2.7. Western Blot Analysis

Western blot analysis was carried out using antibodies targeting NF-κB p65, IκBα, iNOS (Santa Cruz Biotechnology), JNK, phospho-JNK, p38, phospho-p38, ERK, and phospho-ERK (Cell Signaling Technology, Beverly, MA, USA). To obtain proteins, the treated cells were centrifuged, washed with PBS three times, and lysed in RIPA lysis buffer including propidium iodide (UpstateBiotechnology, Lake Placid, NY, USA). After removing the cellular debris, the supernatant was obtained and stored at −20 °C until use. The protein concentration in lysates was measured with the Bradford method using standard controls.

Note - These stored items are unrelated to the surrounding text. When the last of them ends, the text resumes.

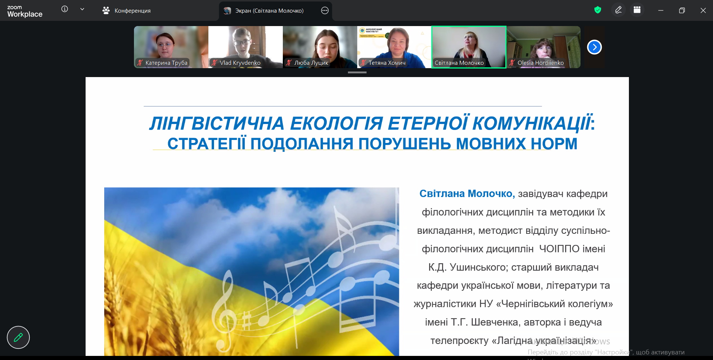This screenshot has width=713, height=360.
Task: Click the green pencil annotation button
Action: point(18,337)
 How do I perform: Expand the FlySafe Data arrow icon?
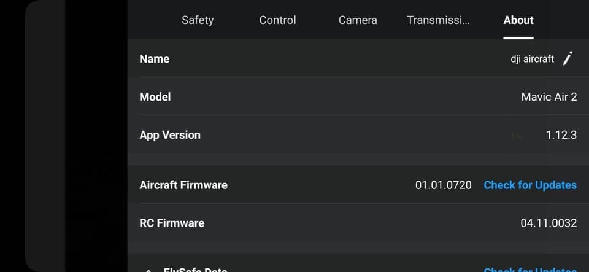[x=148, y=270]
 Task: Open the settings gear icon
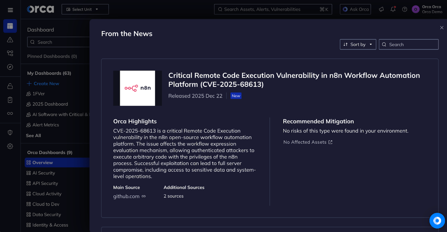click(x=10, y=146)
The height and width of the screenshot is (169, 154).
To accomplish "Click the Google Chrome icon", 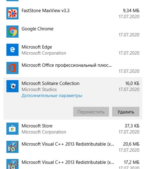I will click(12, 32).
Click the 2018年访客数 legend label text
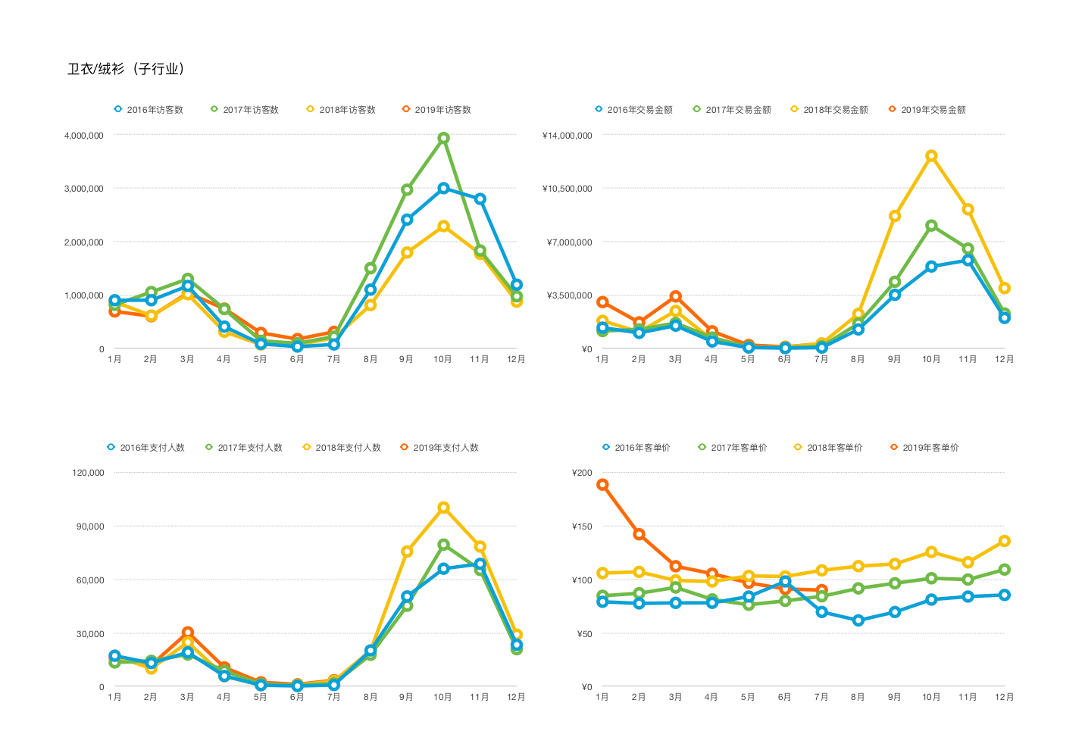The image size is (1085, 750). click(347, 110)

Whole cell lysates were mixed with 4X LDS sample buffer (Invitrogen), boiled for 5 min, and the samples containing 40 μg of protein were subjected to 10% SDS-PAGE. The proteins were then transferred to Hybond-ECL nitrocellulose membranes (GE Healthcare). The membranes were blocked with 5% non-fat milk in TBST buffer (50 mM Tris-HCl, pH 7.5, 150 mM NaCl, and 0.1% Tween 20) for 1 h. The membranes were incubated with the primary antibodies (1:2000) diluted in blocking buffer for 1 h at room temperature, and then incubated with the secondary horseradish peroxidase-conjugated antibodies (1:10,000). The target proteins were detected on X-ray film using ECL Advanced Western Blotting Detection Kit (GE Healthcare). GAPDH was used as a loading control.